• Activity A
In the article on COVID booster shots, reproduce word for word the stretch from "The director of" through "down its spread.".
• Activity B
According to the article on COVID booster shots, which groups would be among the first to receive a booster shot? List them.
• Activity C
Extend the article on COVID booster shots, starting after its last sentence.

• Exercise passage
COVID Vaccine Boosters For Elderly, Vulnerable Could Be Offered In Fall

By Jason Hall

August 16, 2021

Vaccinations at the Old North Church
Photo: Getty Images

The director of the National Institutes of Health said the U.S. could decide whether to offer coronavirus booster shots to the most vulnerable part of the U.S. population this fall within the next couple of weeks.

Dr. Francis Collins told NBC News health care workers, nursing home residents and other elderly Americans would be among the first to receive a booster shot amid the surging COVID-19 infections and spread of the delta variant.

Dr. Collins also referred to unvaccinated individuals as "sitting ducks" for the delta variant and pleaded with them to get their shots as the U.S. shows little sign of slowing down its spread.

“This is going very steeply upward with no signs of having peaked out,” Collins said.

Federal health officials have been looking into whether extra shots for vaccinated individuals are necessary as early as the fall season.

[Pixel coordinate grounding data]
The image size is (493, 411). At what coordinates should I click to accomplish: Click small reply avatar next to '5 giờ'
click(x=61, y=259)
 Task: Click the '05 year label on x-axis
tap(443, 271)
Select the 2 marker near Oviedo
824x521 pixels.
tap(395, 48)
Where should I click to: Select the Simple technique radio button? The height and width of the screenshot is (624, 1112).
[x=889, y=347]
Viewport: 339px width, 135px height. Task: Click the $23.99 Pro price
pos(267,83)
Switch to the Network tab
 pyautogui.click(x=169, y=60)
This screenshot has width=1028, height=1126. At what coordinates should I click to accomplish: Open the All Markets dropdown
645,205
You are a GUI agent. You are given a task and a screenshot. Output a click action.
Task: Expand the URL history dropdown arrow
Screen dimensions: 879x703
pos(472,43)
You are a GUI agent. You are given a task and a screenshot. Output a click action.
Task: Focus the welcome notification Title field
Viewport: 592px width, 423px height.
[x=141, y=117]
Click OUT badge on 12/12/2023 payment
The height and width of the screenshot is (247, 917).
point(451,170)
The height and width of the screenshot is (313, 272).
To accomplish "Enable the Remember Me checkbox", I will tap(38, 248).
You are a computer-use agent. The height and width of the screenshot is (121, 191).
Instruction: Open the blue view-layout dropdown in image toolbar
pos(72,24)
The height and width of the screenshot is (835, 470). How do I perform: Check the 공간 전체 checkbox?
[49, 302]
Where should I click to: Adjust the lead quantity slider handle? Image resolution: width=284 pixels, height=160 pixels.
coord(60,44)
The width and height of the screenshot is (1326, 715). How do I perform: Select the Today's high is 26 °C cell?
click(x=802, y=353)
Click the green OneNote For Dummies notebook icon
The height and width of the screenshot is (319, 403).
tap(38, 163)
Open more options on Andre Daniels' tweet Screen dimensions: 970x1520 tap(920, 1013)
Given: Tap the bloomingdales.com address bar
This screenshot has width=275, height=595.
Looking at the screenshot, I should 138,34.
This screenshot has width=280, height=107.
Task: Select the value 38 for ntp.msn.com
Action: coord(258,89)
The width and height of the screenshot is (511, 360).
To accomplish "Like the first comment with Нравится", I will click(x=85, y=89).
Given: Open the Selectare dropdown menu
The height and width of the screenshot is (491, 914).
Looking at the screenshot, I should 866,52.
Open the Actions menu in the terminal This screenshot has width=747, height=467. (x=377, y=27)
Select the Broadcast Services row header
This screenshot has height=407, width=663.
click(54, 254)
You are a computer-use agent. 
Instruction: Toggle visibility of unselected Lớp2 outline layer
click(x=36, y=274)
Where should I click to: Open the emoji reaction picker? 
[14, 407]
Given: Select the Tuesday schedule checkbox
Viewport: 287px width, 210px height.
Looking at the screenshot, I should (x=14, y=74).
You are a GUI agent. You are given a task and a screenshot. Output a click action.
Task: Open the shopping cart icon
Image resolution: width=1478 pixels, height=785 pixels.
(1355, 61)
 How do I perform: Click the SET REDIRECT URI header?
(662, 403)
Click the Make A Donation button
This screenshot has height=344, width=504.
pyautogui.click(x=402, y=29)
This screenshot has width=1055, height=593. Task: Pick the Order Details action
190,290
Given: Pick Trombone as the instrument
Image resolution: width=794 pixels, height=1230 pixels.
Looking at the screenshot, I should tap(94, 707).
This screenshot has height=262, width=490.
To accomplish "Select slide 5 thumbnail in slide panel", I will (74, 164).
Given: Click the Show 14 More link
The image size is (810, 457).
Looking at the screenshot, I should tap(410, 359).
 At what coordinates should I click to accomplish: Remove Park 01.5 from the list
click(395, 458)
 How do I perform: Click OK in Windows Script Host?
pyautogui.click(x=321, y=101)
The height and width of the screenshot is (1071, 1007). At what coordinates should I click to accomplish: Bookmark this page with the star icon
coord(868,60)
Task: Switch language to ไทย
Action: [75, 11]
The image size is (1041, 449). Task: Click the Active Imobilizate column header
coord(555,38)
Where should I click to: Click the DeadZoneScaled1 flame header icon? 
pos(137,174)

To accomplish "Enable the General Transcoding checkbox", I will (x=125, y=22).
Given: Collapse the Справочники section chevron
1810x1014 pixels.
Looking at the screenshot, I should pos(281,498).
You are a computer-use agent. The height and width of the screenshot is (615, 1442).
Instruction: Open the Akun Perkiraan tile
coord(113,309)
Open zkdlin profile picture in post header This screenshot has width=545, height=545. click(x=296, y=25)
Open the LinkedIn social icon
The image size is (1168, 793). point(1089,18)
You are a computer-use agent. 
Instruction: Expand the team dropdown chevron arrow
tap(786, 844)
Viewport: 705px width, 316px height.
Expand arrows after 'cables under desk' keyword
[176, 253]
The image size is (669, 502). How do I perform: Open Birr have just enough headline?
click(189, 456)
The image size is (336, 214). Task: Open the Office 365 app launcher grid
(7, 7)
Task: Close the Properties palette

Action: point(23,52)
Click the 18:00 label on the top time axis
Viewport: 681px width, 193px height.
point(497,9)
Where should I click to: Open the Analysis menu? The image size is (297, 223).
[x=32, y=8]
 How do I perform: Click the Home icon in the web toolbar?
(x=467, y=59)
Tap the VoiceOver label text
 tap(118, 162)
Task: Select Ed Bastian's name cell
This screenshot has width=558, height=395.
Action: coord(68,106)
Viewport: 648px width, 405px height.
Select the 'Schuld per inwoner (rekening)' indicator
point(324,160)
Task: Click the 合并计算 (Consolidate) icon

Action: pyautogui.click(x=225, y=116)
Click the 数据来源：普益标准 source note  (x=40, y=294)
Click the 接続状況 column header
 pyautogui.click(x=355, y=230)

• Answer section A
The director of the National Institutes of Health said the U.S. could decide whether to offer coronavirus booster shots to the most vulnerable part of the U.S. population this fall within the next couple of weeks.

Dr. Francis Collins told NBC News health care workers, nursing home residents and other elderly Americans would be among the first to receive a booster shot amid the surging COVID-19 infections and spread of the delta variant.

Dr. Collins also referred to unvaccinated individuals as "sitting ducks" for the delta variant and pleaded with them to get their shots as the U.S. shows little sign of slowing down its spread.

• Answer section B
Health care workers, nursing home residents, other elderly Americans

• Answer section C
Health experts are reviewing U.S. case numbers "almost daily," as well as monitoring the situation in countries such as Israel, which have offered a coronavirus booster to residents over 60 that were vaccinated more than five months prior with the belief that the vaccine's protection against serious illness has since dropped.

No U.S. decision has been made as of Monday (August 16) as cases nationally indicate fully vaccinated individuals are still highly protected from COVID-19, including the delta variant, which is reported to be "highly contagious, likely to be more severe" than previous known strains of the coronavirus and that “breakthrough infections may be as transmissible as unvaccinated cases,” according to the Centers for Disease Control and Prevention.